**SELECTED EXCERPT**:
▽

FIG. 4 is a variation of FIG. 3 showing the electronic block diagram of the
system with the microphone replaced by a waveform generator.
FIG. 5 is similar to FIG. 2. In FIG. 5, a tube has been added to conduct
sound from the speaker to the vicinity of the print head.
DESCRIPTION OF THE PREFERRED EMBODIMENT
The following describes a demonstration system suitable for verification of
the effectiveness of the approach of the current invention of mounting a
speaker and microphone on the print head. In a production version, the
electronic components could be reduced to one special purpose processing
unit at a much lower cost.
Referring to FIG. 1 there is shown the state of the art printer used; a
Panasonic Model KX-1080i 9-pin dot matrix printer 2.
In FIG. 2, a side view of the Panasonic Model KX-P 1080i print head 1 is
shown. Attached to the print head by means of glue or other fastening 12
is a 1" in diameter paper cone acoustic speaker 3. Also attached to the
print head by means of fastening 12 is a Beyer Dynamic Model MCE
microphone 5.
FIG. 3 shows the electronic block diagram of the system comprising the
following specific components;
Loudspeaker 3 is a 1" in diameter, closed back, dynamic loudspeaker.
Microphone 4 is a Beyer Dynamic Model MCE 5 miniature electret-condenser
microphone.
Microphone power supply 5 is a Beyer Dynamic Model MSB 18 power supply
represented in FIG. 3 by "PS".
Preamplifier 6 is a Shure Model FP 11 represented in FIG. 3 by "PA".
Filter 7 is a Yamaha Model DEQ 7 represented in FIG. 3 by "F1".
Filter 8 is a Yamaha Model DEQ 7 represented in FIG. 3 by "F2".
Compressor/limiter 9 is a dbx Model 165A represented in FIG. 3 by "CL".
Phase invertor 10 represented in FIG. 3 by "-1".
Amplifier 11 represented in FIG. 3 by "A".
Now the block diagram of the demonstration system as shown in FIG. 1, FIg.
2, and FIG. 3 will be described in more detail.

△

**JOB**:
Reproduce the passage on the print head speaker and microphone word for word, from its first line to its last.

**DATA PROVIDED**:
▽

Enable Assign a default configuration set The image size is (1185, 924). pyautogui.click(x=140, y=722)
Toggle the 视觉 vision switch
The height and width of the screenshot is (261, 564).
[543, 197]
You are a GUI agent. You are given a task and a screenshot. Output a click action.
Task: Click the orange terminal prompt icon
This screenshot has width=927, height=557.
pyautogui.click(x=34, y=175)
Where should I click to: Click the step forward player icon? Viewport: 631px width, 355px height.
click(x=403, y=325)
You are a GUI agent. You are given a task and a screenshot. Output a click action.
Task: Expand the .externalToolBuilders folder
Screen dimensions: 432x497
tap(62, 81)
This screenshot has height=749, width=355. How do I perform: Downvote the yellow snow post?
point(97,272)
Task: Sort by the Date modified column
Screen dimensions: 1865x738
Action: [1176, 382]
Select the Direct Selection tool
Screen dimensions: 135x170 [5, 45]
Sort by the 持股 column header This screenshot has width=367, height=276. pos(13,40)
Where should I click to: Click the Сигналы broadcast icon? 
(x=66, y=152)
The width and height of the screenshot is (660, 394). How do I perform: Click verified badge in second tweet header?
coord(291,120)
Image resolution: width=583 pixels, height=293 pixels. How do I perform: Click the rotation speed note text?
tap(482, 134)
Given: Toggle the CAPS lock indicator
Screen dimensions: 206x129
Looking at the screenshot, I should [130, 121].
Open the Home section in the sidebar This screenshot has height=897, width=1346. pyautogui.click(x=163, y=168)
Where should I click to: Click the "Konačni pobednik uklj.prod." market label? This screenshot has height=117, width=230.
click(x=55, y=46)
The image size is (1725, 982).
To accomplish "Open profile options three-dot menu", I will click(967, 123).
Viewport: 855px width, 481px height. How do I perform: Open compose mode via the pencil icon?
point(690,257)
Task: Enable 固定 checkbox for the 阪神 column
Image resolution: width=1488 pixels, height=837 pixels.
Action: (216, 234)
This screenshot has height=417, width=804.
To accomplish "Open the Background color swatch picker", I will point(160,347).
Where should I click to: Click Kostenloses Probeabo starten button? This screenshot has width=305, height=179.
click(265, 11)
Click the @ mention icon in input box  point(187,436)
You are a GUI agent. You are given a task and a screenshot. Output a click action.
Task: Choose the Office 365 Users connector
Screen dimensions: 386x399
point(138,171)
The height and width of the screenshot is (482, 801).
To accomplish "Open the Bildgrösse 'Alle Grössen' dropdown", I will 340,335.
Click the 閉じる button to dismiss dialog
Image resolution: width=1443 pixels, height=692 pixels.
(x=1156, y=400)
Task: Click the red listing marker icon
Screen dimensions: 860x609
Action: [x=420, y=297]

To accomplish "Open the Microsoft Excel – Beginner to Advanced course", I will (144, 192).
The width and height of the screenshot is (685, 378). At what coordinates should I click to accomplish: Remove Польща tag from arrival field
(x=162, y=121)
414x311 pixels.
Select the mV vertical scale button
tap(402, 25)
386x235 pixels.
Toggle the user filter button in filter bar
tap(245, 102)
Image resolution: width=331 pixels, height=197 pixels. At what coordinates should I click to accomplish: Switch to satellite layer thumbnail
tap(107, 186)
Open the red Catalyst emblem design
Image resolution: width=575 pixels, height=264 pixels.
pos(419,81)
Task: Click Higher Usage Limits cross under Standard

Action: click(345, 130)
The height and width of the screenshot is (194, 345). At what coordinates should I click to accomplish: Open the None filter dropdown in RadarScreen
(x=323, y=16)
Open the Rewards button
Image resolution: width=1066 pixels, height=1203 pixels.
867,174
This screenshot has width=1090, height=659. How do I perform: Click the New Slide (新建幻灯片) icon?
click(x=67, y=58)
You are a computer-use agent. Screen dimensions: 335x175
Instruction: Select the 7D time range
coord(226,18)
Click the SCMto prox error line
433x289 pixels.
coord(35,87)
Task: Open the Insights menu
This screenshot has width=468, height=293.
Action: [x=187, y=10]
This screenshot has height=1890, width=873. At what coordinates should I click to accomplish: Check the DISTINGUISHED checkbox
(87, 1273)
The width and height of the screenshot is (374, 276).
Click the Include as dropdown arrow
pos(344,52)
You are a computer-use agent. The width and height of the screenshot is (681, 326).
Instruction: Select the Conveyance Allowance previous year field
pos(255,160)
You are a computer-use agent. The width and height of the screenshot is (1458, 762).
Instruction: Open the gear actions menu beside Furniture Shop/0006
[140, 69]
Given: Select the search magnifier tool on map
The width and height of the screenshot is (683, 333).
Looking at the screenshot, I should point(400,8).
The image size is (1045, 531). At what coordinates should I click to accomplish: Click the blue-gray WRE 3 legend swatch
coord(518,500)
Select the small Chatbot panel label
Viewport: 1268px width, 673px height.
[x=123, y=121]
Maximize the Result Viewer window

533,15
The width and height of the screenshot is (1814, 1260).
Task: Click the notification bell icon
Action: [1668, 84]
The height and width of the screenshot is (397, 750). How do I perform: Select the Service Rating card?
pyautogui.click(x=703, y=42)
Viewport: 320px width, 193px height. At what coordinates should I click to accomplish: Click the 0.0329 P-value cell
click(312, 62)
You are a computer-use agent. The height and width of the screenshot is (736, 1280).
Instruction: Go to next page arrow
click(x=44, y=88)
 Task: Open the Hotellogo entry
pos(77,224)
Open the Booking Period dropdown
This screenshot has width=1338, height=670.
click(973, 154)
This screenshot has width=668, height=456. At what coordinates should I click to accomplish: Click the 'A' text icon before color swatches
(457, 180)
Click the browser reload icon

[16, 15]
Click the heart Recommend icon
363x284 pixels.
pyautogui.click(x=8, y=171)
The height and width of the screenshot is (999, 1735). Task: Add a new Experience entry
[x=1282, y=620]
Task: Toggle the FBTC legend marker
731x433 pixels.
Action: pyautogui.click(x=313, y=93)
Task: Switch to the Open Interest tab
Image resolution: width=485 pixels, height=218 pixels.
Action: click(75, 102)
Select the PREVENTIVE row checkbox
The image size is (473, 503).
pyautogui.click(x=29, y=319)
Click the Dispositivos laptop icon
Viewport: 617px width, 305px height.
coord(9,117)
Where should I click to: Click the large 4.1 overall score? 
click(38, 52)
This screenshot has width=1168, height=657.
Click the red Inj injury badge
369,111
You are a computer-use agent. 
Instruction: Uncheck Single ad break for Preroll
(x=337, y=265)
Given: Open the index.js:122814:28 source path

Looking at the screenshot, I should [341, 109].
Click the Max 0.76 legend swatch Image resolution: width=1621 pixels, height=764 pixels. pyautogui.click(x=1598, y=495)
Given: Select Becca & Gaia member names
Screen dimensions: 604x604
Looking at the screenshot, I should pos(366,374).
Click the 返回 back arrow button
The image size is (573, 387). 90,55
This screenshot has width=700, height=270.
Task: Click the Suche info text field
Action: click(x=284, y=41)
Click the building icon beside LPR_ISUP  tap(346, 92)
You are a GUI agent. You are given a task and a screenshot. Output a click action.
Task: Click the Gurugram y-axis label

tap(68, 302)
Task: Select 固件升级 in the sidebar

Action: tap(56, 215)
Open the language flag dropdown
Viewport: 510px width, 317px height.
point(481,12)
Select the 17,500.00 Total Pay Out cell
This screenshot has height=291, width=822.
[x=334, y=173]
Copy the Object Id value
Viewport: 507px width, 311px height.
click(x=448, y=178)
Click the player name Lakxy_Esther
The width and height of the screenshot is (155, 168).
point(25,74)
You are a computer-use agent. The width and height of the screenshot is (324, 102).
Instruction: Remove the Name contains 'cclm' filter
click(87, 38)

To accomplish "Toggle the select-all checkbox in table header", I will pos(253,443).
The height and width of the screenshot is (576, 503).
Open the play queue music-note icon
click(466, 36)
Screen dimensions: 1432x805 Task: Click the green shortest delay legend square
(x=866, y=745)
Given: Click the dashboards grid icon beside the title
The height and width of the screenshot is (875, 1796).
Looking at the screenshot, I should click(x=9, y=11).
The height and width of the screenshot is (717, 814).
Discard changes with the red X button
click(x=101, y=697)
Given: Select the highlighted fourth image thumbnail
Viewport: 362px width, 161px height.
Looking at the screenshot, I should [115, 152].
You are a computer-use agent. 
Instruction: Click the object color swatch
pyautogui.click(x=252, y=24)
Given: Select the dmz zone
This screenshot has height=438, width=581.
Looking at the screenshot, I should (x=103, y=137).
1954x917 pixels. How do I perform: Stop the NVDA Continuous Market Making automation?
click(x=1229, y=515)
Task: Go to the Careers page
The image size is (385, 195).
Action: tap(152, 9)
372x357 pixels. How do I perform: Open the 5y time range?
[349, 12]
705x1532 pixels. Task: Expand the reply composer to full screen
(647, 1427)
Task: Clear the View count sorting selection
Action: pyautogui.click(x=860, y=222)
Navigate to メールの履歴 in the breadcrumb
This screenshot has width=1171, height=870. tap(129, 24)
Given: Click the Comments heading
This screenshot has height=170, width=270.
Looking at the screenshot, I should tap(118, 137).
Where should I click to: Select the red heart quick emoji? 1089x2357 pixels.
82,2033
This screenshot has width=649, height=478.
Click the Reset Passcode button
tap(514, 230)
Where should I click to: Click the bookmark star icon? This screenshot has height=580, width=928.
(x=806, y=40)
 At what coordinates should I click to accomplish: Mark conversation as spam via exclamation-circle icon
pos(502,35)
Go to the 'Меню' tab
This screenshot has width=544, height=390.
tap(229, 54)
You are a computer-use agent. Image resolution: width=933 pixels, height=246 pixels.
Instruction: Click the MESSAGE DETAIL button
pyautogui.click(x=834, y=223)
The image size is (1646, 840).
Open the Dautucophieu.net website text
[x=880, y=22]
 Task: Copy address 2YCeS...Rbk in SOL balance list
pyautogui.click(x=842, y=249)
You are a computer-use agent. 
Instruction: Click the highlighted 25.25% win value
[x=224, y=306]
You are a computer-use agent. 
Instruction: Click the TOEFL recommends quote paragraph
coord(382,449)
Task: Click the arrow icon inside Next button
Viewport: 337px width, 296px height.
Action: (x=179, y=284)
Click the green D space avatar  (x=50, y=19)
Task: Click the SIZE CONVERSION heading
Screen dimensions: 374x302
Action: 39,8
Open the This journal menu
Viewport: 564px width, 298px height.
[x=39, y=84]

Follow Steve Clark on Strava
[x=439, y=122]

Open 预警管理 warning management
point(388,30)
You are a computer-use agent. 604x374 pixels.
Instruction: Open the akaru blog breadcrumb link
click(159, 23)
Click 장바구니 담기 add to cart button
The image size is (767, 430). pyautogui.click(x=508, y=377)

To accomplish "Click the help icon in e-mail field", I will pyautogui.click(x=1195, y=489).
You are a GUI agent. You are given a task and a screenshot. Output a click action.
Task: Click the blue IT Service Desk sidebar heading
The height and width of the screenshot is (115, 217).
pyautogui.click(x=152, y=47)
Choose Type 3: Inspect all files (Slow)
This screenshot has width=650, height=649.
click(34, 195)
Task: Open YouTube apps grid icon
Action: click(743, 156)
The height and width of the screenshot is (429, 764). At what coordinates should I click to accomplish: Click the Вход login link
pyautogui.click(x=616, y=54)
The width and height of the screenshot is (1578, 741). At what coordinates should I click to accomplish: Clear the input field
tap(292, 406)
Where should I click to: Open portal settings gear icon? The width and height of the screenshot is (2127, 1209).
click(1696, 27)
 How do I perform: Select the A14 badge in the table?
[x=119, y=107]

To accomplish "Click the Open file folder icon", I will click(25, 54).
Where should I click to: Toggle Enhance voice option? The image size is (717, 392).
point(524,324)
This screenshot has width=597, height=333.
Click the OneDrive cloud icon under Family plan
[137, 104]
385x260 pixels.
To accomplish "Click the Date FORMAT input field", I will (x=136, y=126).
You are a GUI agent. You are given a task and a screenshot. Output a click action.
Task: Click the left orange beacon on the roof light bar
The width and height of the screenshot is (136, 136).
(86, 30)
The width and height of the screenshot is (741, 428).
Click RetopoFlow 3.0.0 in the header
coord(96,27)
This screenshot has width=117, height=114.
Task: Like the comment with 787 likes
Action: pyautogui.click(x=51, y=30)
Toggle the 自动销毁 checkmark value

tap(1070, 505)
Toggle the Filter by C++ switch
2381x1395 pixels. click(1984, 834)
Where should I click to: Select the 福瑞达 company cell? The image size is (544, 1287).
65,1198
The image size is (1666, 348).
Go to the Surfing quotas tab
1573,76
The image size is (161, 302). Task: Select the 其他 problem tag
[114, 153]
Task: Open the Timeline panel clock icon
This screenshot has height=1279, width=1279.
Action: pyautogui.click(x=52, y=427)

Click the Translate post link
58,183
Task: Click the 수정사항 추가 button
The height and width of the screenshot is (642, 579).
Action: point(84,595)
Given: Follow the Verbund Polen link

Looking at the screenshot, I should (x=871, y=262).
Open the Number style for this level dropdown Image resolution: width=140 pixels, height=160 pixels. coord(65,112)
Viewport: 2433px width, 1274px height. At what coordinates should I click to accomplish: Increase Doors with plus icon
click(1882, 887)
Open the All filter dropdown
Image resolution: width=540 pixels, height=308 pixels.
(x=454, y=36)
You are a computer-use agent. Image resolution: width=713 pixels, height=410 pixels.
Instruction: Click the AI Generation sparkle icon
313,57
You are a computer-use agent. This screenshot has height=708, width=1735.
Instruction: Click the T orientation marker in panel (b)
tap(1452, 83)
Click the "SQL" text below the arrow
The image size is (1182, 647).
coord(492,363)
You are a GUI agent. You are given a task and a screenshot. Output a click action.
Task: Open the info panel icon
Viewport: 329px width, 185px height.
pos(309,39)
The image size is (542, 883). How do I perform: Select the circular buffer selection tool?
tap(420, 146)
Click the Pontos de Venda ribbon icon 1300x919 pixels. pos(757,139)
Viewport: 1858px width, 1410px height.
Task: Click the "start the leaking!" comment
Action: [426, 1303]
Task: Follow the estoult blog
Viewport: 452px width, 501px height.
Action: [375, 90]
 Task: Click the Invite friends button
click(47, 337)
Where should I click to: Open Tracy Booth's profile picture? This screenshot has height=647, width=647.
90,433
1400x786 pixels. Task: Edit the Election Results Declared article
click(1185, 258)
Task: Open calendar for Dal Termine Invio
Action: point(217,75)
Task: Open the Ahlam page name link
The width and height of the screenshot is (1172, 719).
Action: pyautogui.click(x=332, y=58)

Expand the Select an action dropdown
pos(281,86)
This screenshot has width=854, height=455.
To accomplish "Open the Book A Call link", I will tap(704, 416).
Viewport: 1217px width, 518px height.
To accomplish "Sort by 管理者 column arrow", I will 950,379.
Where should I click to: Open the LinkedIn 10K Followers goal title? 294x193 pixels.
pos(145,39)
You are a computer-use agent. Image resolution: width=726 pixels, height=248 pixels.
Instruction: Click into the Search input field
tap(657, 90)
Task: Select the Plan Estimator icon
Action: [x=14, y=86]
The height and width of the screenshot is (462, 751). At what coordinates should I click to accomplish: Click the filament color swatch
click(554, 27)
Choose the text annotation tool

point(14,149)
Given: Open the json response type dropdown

△

**RESPONSE BELOW**:
FIG. 4 is a variation of FIG. 3 showing the electronic block diagram of the
system with the microphone replaced by a waveform generator.
FIG. 5 is similar to FIG. 2. In FIG. 5, a tube has been added to conduct
sound from the speaker to the vicinity of the print head.
DESCRIPTION OF THE PREFERRED EMBODIMENT
The following describes a demonstration system suitable for verification of
the effectiveness of the approach of the current invention of mounting a
speaker and microphone on the print head. In a production version, the
electronic components could be reduced to one special purpose processing
unit at a much lower cost.
Referring to FIG. 1 there is shown the state of the art printer used; a
Panasonic Model KX-1080i 9-pin dot matrix printer 2.
In FIG. 2, a side view of the Panasonic Model KX-P 1080i print head 1 is
shown. Attached to the print head by means of glue or other fastening 12
is a 1" in diameter paper cone acoustic speaker 3. Also attached to the
print head by means of fastening 12 is a Beyer Dynamic Model MCE
microphone 5.
FIG. 3 shows the electronic block diagram of the system comprising the
following specific components;
Loudspeaker 3 is a 1" in diameter, closed back, dynamic loudspeaker.
Microphone 4 is a Beyer Dynamic Model MCE 5 miniature electret-condenser
microphone.
Microphone power supply 5 is a Beyer Dynamic Model MSB 18 power supply
represented in FIG. 3 by "PS".
Preamplifier 6 is a Shure Model FP 11 represented in FIG. 3 by "PA".
Filter 7 is a Yamaha Model DEQ 7 represented in FIG. 3 by "F1".
Filter 8 is a Yamaha Model DEQ 7 represented in FIG. 3 by "F2".
Compressor/limiter 9 is a dbx Model 165A represented in FIG. 3 by "CL".
Phase invertor 10 represented in FIG. 3 by "-1".
Amplifier 11 represented in FIG. 3 by "A".
Now the block diagram of the demonstration system as shown in FIG. 1, FIg.
2, and FIG. 3 will be described in more detail.